Hands of the Passion: Ash Wednesday
February 17, 2021
Hands of Repentance (Tax Collector) Luke 18:9-14 Brushing your teeth. Checking your e-mail. Eating your lunch. Opening a door. Picking up a book. Turning a page. What do all of these mundane activities have in common? Besides the fact that they are things people do every day, things that most of us have done already today, they are most often accomplished using our hands. In fact, it would be very difficult for most of us to even imagine performing any of these daily tasks without them. Because hands are such an indispensable part of people’s lives, it should come as no surprise that human hands also figure prominently in the events surrounding our Savior’s suffering and death. That’s why the theme for our midweek Lenten sermons this year is “The Hands of the Passion.” But the hands we will examine in this worship service do not belong to Judas, Caiaphas, Peter, Pilate, or even Jesus. Instead, we will focus our attention on the two men the Lord describes in the Gospel reading that’s appointed for Ash Wednesday from Luke chapter 18(:9-14 EHV), “Jesus told this parable to certain people who trusted in themselves (that they were righteous) and looked down on others: 10‘Two men went up to the temple courts to pray.

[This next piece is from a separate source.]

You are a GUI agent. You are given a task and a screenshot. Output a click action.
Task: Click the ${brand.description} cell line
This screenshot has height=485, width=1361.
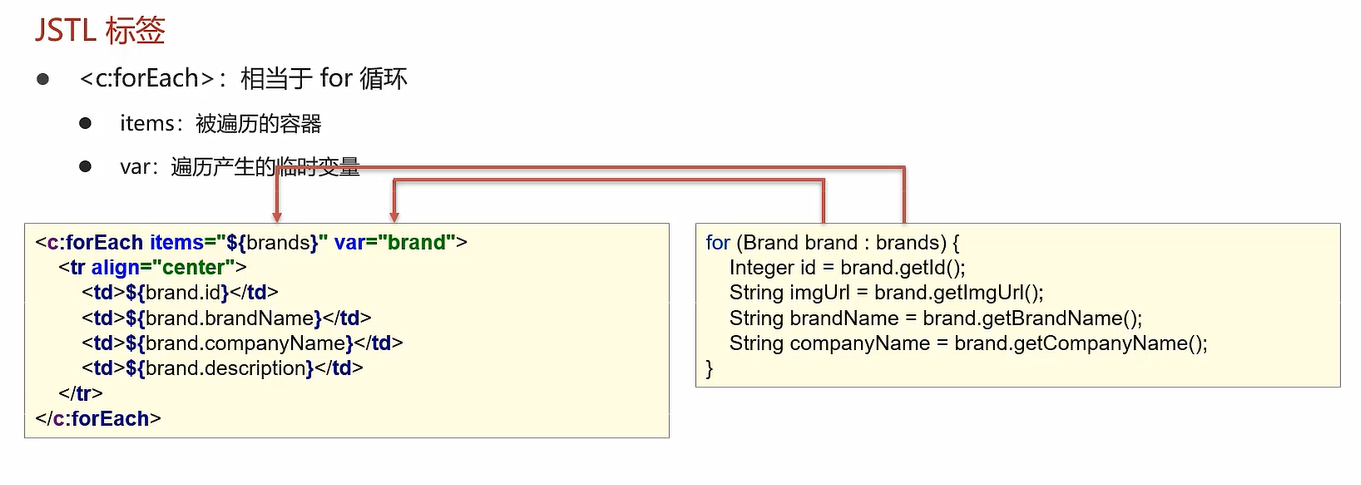(x=222, y=368)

One was a Pharisee, and the other was a tax collector. 11The Pharisee stood and prayed about himself like this: ‘God, I thank you that I am not like other people, robbers, evildoers, adulterers, or even like this tax collector. 12I fast twice a week. I give a tenth of all my income.’ 13“However the tax collector stood at a distance and would not even lift his eyes up to heaven, but was beating his chest and saying, ‘God, be merciful to me, a sinner!’ 14“I tell you, this man went home justified rather than the other, because everyone who exalts himself will be humbled, but the one who humbles himself will be exalted.’” The parable of the Pharisee and the tax collector is likely familiar to you, but as we study this account again, as we imagine what these men looked like and what their prayers sounded like, I want you to do something you have probably never done before. I want you to picture their hands. I want you to make a connection between the actions of their hands and the attitudes of their hearts. And based on what you see, I want you to apply what you observe to your own life, to appreciate and embrace what it means to have hands of repentance.